Work to be completed: For every line in the data below that contains "klas", copy the line.

Records contained in a dataset:
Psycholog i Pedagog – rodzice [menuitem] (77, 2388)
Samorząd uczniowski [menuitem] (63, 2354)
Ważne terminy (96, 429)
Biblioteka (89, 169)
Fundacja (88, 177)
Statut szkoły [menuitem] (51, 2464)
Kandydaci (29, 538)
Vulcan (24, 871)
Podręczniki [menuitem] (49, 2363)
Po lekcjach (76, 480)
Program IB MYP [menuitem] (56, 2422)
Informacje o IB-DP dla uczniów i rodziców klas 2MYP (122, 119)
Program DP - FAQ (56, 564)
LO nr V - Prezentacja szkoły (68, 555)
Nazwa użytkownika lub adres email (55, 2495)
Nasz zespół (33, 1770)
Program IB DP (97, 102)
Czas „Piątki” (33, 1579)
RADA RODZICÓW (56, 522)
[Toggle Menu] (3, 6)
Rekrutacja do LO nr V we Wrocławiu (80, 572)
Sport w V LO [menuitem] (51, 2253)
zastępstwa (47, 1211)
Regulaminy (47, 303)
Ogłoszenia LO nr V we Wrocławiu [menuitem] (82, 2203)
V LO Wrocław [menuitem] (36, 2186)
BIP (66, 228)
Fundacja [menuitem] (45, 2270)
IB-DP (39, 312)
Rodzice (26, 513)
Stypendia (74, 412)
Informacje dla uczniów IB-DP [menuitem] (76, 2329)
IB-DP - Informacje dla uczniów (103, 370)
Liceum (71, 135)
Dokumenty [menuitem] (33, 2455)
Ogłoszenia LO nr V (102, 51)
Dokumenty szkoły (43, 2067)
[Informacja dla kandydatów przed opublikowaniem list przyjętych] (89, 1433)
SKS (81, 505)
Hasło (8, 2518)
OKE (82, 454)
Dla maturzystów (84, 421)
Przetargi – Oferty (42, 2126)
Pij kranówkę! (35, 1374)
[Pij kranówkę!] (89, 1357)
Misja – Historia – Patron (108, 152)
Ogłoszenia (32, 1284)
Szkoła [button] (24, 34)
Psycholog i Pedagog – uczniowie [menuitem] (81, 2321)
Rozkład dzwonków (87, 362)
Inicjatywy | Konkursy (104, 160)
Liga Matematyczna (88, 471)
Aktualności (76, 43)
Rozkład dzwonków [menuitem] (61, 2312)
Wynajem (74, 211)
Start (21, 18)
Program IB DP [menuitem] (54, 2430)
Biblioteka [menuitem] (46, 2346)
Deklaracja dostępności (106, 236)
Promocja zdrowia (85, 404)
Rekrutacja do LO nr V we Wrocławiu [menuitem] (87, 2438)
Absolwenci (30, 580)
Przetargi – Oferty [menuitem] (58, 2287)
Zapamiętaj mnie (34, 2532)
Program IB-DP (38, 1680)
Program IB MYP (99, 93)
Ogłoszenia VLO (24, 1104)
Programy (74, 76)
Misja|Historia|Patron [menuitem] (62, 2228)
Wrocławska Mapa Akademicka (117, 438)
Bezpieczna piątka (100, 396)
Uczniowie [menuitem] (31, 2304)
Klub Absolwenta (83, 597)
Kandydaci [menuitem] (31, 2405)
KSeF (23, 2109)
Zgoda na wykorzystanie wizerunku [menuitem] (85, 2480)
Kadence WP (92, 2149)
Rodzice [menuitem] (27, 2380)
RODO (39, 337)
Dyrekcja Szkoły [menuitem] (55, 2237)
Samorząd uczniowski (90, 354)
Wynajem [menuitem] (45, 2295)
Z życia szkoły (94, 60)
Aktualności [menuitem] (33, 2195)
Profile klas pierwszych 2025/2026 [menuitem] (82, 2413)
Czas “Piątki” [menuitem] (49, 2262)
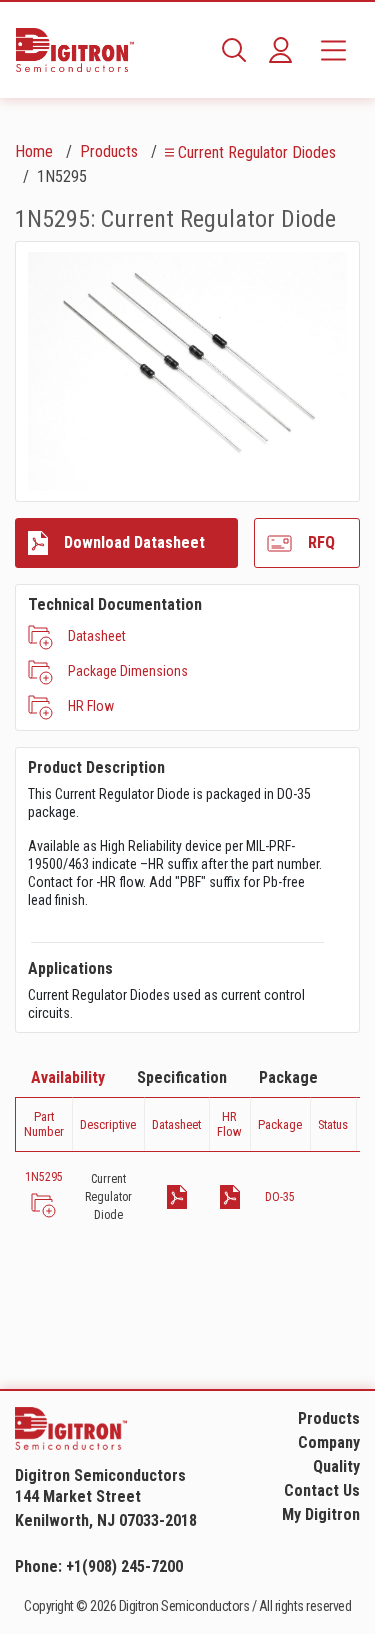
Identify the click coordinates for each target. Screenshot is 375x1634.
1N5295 (44, 1177)
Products (109, 151)
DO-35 (280, 1197)
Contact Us (322, 1490)
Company (329, 1442)
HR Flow (91, 706)
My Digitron (321, 1514)
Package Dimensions (128, 671)
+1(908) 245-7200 (124, 1566)
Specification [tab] (182, 1077)
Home (34, 151)
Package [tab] (288, 1077)
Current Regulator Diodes (257, 152)
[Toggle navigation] (333, 50)
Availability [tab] (68, 1077)
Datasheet (97, 636)
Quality (336, 1466)
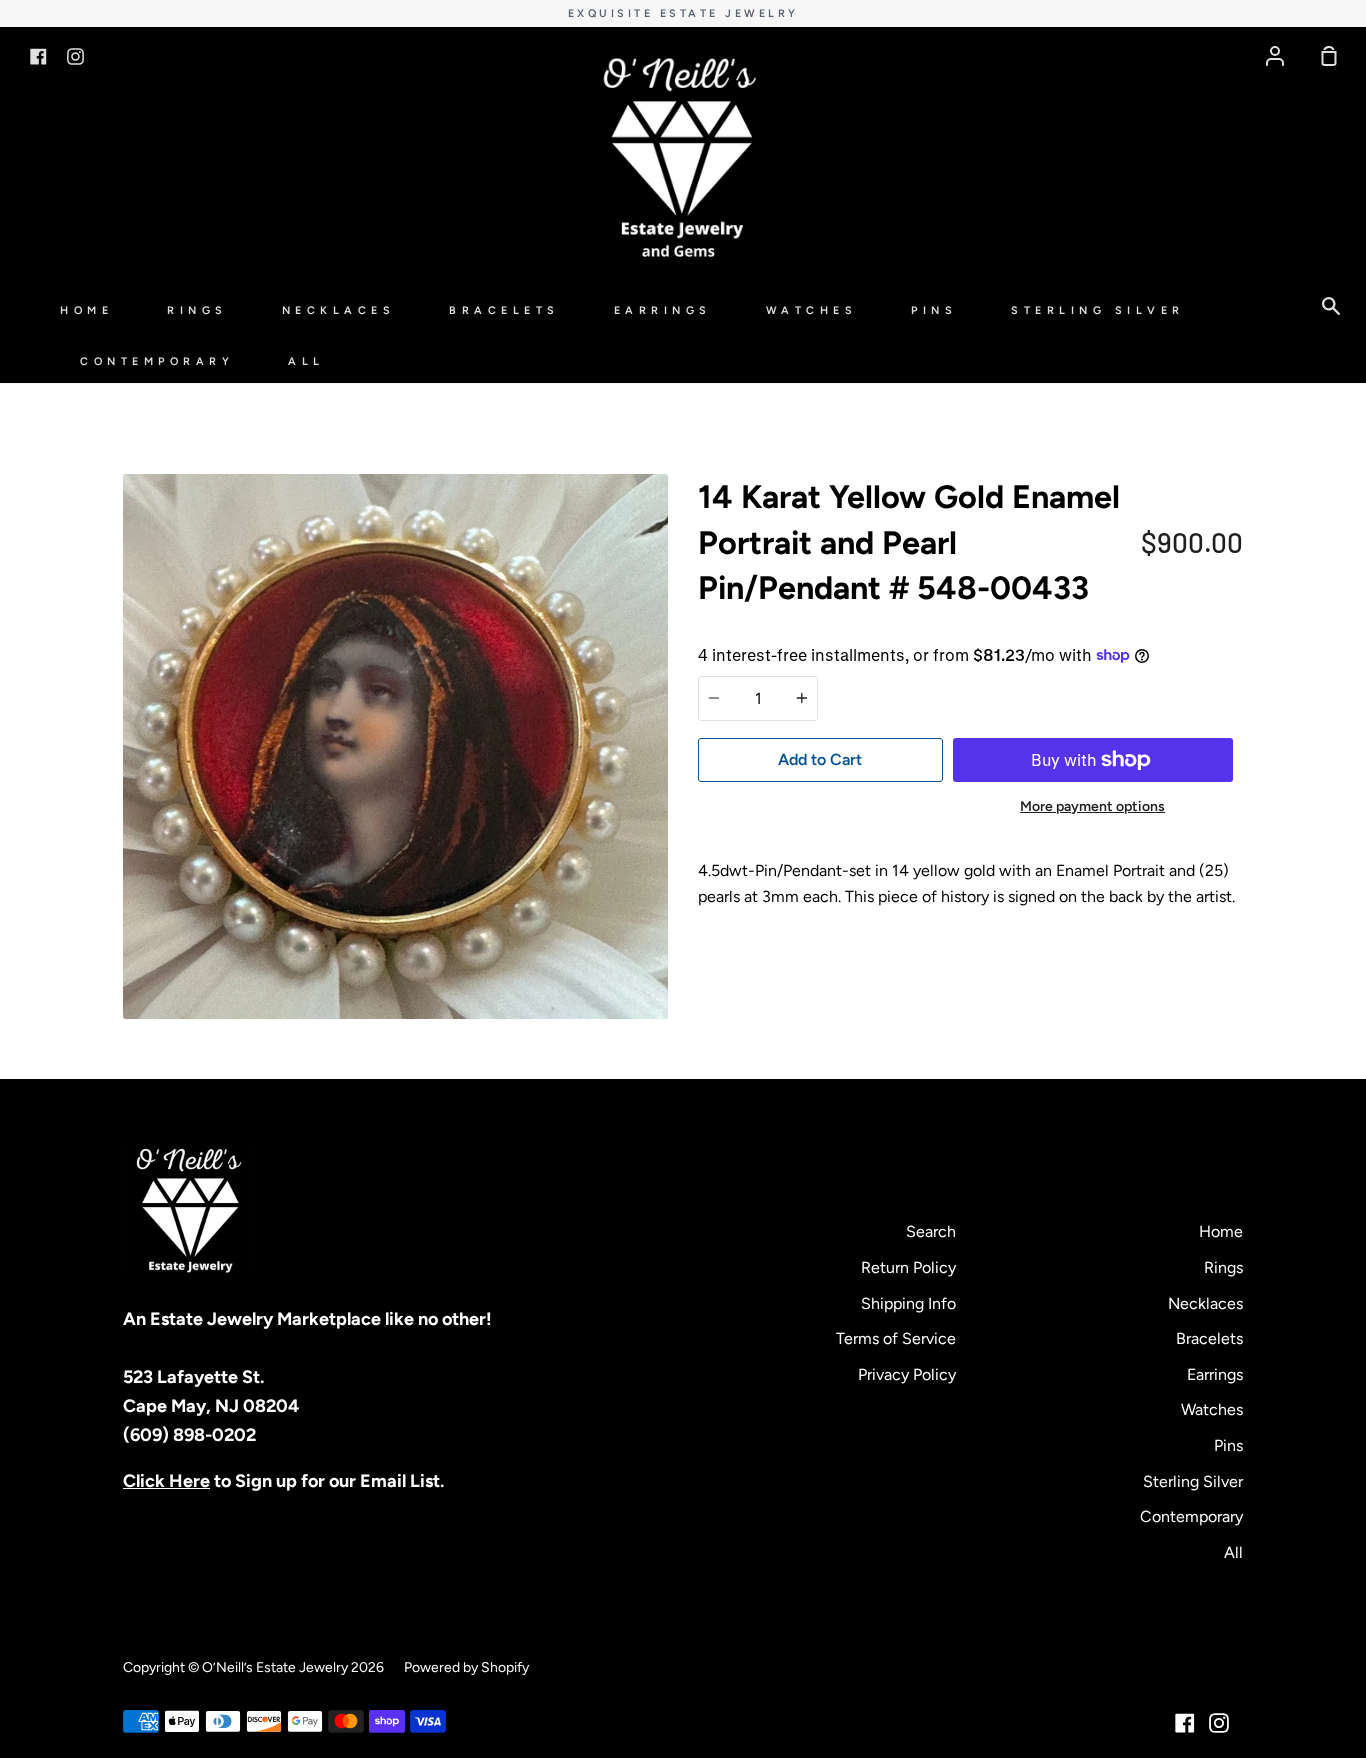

Task solution:
Informacje o IB-DP dla uczniów i rodziców klas 2MYP (122, 119)
Profile klas pierwszych 2025/2026 [menuitem] (82, 2413)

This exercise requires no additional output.